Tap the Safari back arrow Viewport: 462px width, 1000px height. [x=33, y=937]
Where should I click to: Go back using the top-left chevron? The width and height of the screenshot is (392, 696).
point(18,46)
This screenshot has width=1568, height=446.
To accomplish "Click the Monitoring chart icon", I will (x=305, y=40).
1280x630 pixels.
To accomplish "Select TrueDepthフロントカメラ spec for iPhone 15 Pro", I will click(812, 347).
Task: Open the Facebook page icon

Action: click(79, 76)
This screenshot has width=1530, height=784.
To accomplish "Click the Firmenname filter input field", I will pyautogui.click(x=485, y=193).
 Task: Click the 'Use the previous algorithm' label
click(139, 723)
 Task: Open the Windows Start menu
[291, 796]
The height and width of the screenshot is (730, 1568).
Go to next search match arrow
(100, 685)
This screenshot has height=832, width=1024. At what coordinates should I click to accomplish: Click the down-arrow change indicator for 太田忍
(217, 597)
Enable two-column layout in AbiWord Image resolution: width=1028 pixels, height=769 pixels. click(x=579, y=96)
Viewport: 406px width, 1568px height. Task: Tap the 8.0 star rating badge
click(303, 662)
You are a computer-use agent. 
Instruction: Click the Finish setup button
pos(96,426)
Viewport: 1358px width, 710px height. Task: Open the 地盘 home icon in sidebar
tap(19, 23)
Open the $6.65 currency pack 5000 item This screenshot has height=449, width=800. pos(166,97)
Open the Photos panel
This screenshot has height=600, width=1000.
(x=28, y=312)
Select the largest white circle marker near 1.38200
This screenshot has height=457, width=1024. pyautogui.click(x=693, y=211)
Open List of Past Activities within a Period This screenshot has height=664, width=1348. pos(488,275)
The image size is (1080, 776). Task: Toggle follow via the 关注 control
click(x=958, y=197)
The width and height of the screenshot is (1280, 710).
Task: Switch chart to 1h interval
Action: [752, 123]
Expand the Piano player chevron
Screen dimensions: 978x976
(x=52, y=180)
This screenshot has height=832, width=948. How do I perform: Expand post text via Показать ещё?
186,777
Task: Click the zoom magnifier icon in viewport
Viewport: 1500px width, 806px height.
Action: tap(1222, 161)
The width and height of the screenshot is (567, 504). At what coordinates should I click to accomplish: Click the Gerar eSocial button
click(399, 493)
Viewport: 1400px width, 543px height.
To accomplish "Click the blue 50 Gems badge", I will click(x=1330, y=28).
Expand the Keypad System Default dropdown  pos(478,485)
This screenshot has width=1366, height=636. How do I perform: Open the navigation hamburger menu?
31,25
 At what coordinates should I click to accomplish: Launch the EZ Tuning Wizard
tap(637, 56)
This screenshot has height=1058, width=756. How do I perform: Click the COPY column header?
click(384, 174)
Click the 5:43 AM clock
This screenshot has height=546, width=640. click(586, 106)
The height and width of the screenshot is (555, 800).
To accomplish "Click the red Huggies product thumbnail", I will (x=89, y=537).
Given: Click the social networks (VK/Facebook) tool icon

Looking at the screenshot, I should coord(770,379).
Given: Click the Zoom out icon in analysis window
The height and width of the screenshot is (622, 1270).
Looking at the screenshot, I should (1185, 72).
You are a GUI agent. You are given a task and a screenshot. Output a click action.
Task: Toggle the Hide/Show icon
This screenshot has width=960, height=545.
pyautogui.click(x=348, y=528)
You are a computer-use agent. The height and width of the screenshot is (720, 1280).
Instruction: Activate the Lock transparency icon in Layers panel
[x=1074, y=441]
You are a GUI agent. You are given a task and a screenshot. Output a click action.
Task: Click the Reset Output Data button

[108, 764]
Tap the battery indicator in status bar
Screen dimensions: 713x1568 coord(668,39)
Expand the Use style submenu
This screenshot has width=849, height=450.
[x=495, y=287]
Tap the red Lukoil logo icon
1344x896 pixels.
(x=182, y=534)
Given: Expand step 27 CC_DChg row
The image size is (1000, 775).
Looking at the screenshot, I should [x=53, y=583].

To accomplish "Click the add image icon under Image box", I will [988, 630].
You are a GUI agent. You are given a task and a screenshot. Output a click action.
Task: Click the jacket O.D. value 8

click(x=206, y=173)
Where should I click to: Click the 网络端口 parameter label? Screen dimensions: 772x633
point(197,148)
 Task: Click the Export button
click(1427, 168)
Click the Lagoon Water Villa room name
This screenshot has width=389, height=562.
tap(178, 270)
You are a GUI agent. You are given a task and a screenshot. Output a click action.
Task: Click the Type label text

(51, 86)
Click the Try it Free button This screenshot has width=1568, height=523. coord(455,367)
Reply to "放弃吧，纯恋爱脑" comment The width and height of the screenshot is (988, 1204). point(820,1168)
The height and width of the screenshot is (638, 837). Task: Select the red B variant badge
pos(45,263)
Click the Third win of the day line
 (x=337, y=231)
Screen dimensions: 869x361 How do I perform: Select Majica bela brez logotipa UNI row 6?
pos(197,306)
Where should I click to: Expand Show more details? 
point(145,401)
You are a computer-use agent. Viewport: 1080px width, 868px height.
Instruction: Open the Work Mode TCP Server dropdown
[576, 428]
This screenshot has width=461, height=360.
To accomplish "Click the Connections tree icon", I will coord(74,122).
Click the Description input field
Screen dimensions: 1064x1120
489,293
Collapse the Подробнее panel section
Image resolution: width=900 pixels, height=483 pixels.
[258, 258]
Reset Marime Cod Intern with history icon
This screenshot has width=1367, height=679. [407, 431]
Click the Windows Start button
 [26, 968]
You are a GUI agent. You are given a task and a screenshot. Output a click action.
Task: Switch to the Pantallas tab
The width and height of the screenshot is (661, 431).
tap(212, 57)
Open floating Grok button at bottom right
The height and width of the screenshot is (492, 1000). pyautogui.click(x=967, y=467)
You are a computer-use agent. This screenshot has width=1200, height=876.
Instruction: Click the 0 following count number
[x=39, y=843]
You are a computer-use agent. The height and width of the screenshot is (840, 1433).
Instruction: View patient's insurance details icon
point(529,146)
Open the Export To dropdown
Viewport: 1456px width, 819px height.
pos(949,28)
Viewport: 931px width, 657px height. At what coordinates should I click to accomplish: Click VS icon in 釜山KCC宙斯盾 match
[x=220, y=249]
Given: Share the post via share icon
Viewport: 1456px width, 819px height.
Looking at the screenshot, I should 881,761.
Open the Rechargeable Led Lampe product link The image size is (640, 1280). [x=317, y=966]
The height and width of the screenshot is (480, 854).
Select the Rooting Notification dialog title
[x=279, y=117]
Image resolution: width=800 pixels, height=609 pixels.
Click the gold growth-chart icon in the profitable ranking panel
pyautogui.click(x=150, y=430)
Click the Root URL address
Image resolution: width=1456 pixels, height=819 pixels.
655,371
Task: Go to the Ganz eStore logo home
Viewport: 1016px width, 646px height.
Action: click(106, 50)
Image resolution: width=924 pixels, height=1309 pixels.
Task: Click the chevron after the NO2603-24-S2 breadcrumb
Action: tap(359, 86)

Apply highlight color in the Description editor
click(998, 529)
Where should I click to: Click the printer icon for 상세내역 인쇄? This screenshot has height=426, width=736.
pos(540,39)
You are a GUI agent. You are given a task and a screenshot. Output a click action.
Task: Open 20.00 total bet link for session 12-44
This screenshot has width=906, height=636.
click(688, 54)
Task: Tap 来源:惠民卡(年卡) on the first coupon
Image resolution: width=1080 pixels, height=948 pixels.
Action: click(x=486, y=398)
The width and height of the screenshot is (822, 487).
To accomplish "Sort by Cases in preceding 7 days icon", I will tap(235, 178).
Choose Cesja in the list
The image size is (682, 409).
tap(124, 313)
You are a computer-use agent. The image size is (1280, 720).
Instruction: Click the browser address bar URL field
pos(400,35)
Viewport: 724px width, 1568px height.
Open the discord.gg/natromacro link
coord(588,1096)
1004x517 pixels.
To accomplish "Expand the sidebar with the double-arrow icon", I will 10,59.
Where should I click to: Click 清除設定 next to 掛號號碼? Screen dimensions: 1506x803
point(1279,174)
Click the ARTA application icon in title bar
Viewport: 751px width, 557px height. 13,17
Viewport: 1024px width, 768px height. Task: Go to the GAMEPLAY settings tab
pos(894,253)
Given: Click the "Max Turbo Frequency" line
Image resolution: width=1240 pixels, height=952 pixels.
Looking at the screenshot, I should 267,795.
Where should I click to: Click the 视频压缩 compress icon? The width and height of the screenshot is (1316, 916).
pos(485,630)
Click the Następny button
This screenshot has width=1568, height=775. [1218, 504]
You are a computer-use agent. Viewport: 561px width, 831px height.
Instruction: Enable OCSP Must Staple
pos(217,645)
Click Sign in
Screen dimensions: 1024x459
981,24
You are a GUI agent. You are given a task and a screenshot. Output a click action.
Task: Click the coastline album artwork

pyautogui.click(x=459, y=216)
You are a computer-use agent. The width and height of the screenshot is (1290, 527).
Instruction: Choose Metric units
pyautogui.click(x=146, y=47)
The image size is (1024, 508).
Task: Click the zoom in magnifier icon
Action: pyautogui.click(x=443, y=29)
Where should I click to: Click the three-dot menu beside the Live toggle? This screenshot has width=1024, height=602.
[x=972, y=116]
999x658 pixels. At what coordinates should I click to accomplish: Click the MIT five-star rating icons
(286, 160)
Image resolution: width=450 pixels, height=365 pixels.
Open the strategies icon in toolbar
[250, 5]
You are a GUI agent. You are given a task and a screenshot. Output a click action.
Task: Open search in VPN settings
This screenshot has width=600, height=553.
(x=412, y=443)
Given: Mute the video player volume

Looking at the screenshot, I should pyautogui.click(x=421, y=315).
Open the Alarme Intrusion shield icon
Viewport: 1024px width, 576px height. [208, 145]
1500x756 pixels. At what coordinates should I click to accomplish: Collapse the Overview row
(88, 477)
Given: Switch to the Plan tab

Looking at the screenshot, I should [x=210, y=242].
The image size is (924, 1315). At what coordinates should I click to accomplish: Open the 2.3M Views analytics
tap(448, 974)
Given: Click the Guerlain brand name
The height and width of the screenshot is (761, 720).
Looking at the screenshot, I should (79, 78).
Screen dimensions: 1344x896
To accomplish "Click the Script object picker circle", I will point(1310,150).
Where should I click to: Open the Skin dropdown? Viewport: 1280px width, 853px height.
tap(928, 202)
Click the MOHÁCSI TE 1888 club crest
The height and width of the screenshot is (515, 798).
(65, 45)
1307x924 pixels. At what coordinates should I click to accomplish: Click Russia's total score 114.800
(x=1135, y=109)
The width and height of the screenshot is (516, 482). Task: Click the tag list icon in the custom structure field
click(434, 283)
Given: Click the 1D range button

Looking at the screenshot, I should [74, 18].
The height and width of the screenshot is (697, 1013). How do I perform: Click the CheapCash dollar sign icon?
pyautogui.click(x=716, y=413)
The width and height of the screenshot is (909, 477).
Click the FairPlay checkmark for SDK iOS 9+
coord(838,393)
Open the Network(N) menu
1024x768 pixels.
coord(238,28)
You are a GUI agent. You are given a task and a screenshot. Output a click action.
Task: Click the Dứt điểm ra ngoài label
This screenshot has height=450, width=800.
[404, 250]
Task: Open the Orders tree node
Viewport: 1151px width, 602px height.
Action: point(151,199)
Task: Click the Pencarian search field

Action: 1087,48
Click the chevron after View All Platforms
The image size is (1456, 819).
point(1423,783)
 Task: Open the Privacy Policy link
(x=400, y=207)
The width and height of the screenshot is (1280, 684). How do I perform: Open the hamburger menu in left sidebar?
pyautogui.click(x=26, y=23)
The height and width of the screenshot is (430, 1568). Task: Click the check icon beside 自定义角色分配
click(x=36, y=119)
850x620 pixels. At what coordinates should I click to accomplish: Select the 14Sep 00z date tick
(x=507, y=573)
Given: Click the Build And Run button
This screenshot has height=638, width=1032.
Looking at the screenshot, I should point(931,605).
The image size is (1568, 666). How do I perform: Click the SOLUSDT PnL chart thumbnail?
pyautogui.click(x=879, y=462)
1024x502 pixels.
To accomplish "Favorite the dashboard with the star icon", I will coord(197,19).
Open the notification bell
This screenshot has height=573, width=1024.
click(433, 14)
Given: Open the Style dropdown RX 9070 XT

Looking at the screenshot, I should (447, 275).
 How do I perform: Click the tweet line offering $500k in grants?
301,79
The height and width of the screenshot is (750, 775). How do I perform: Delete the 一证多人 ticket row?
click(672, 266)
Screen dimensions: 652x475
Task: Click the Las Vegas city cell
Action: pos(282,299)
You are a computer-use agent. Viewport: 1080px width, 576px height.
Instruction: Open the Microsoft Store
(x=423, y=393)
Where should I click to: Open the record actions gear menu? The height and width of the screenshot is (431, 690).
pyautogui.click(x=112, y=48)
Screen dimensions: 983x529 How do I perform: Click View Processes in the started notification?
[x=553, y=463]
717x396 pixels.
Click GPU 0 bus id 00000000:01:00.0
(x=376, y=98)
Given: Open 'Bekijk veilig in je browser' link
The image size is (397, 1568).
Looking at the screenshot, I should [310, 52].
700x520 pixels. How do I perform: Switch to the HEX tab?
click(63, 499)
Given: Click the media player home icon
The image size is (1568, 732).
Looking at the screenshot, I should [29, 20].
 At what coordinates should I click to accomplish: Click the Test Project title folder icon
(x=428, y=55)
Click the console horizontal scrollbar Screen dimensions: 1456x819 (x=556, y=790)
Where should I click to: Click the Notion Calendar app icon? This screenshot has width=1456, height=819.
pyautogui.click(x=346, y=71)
——
● REQUIREMENT: The lines above from the one with "The height and width of the screenshot is (730, 1568)." through the one with "Enable two-column layout" are to be duplicated exactly, ends included, with nothing added.

● THE COMPLETED TASK:
The height and width of the screenshot is (730, 1568).
Go to next search match arrow
(100, 685)
This screenshot has height=832, width=1024. At what coordinates should I click to accomplish: Click the down-arrow change indicator for 太田忍
(217, 597)
Enable two-column layout in AbiWord Image resolution: width=1028 pixels, height=769 pixels. click(x=579, y=96)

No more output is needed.